Start of ENTRIES SHOWN

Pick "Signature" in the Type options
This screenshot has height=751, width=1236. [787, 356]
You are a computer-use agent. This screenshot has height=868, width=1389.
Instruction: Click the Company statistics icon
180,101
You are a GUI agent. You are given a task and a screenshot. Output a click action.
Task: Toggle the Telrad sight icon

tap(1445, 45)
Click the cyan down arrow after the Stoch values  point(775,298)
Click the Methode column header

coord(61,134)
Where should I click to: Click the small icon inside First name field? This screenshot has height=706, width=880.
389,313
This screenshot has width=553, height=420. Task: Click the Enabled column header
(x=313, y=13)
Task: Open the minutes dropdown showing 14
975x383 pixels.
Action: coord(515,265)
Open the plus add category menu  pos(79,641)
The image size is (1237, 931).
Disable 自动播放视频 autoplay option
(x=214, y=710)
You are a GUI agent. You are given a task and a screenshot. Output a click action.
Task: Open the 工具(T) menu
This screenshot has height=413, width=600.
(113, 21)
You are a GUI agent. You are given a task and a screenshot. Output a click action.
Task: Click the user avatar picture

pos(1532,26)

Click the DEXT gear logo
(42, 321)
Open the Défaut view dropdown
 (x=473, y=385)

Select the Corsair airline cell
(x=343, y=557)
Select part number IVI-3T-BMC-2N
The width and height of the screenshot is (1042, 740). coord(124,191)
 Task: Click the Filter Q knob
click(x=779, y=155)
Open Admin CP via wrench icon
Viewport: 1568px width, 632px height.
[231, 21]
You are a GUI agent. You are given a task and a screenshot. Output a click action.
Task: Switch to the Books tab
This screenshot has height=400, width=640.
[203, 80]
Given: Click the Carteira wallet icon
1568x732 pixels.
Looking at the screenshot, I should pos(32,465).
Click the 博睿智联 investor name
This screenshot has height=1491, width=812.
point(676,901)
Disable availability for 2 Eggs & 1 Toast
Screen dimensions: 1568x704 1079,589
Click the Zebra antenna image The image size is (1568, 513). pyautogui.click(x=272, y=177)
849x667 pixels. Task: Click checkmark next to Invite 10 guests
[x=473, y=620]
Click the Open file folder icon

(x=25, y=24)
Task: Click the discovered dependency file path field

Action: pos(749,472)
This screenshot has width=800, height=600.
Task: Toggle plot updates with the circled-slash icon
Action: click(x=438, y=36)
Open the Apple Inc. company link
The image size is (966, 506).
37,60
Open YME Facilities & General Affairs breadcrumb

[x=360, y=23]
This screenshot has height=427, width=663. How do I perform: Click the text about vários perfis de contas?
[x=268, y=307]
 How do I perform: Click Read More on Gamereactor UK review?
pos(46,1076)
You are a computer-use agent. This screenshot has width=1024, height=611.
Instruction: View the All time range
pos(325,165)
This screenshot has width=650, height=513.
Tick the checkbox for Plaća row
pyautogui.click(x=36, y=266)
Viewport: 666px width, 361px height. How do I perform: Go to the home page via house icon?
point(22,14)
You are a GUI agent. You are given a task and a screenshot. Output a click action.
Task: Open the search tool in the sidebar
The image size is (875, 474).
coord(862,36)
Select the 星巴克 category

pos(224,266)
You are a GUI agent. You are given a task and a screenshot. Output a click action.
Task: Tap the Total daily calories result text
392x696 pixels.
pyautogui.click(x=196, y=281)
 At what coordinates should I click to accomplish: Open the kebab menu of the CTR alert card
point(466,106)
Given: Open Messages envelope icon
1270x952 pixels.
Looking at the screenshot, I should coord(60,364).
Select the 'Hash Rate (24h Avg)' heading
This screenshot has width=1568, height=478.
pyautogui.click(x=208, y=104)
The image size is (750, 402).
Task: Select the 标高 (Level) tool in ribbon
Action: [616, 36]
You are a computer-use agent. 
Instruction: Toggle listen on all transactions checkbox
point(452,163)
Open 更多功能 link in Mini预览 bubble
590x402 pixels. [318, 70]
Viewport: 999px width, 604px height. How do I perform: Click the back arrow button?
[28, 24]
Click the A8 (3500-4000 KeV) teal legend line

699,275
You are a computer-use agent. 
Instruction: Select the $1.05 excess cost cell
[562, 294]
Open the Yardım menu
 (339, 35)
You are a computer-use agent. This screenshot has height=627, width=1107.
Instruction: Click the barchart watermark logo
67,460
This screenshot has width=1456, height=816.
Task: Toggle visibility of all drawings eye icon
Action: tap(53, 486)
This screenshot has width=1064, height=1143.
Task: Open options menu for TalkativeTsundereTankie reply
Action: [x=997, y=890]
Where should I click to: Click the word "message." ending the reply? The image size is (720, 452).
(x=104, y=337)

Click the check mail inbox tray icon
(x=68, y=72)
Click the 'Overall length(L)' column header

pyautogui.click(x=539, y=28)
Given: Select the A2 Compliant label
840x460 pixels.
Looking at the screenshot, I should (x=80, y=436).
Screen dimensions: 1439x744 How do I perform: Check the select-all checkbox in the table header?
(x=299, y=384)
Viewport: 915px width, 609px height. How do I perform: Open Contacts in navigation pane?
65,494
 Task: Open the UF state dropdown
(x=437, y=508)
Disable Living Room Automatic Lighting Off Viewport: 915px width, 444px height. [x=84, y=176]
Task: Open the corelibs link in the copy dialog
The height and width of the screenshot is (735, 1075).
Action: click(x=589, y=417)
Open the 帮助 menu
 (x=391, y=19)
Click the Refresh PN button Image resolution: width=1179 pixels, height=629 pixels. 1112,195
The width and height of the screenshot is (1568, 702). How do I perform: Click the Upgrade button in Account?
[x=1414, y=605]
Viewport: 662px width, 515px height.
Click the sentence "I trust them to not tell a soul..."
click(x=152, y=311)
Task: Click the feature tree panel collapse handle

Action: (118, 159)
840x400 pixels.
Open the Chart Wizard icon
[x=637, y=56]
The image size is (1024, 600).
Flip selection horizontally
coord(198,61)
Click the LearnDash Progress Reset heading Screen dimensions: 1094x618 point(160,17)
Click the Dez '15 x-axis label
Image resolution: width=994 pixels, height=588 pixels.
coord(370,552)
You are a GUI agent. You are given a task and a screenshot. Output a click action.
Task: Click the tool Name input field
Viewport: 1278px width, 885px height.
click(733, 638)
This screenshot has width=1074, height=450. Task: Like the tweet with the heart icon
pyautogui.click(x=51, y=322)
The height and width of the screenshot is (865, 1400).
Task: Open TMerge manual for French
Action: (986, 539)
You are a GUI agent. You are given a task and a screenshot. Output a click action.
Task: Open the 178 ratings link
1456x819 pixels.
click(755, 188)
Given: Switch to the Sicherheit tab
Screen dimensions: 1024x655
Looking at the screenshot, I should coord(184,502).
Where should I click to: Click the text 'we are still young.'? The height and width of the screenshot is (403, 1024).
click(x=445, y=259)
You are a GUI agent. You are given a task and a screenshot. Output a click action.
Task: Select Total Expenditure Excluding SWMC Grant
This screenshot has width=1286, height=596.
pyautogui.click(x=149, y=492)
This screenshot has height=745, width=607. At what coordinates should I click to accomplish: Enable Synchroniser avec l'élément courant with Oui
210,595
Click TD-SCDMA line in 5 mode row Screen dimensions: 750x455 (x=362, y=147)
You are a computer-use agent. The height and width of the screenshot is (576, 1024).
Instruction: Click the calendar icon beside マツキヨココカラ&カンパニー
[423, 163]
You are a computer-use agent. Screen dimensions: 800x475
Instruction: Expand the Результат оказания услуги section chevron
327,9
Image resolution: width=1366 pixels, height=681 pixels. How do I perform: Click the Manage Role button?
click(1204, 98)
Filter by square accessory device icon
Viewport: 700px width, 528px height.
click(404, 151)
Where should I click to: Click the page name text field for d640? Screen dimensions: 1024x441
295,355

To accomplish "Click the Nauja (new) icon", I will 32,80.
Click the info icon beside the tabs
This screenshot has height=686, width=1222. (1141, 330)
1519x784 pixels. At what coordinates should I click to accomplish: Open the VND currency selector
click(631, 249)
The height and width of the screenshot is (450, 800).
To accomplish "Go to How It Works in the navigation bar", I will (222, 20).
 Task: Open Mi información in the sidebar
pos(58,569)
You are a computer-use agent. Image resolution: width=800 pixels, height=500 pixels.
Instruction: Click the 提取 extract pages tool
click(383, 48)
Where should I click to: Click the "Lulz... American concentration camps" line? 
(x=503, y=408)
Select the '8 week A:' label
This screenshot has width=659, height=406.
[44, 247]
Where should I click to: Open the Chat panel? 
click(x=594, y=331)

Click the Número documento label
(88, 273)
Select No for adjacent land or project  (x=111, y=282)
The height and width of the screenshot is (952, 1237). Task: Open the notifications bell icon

End of ENTRIES SHOWN

PROBLEM TO SOLVE:
As the answer, set down only the lines from the data above between the one holding "Select part number IVI-3T-BMC-2N" and the one holding "Given: Click the Carteira wallet icon", inclusive, exactly as they read.

RESULT FOR THIS EXERCISE:
Select part number IVI-3T-BMC-2N
The width and height of the screenshot is (1042, 740). coord(124,191)
 Task: Click the Filter Q knob
click(x=779, y=155)
Open Admin CP via wrench icon
Viewport: 1568px width, 632px height.
[231, 21]
You are a GUI agent. You are given a task and a screenshot. Output a click action.
Task: Switch to the Books tab
This screenshot has height=400, width=640.
[203, 80]
Given: Click the Carteira wallet icon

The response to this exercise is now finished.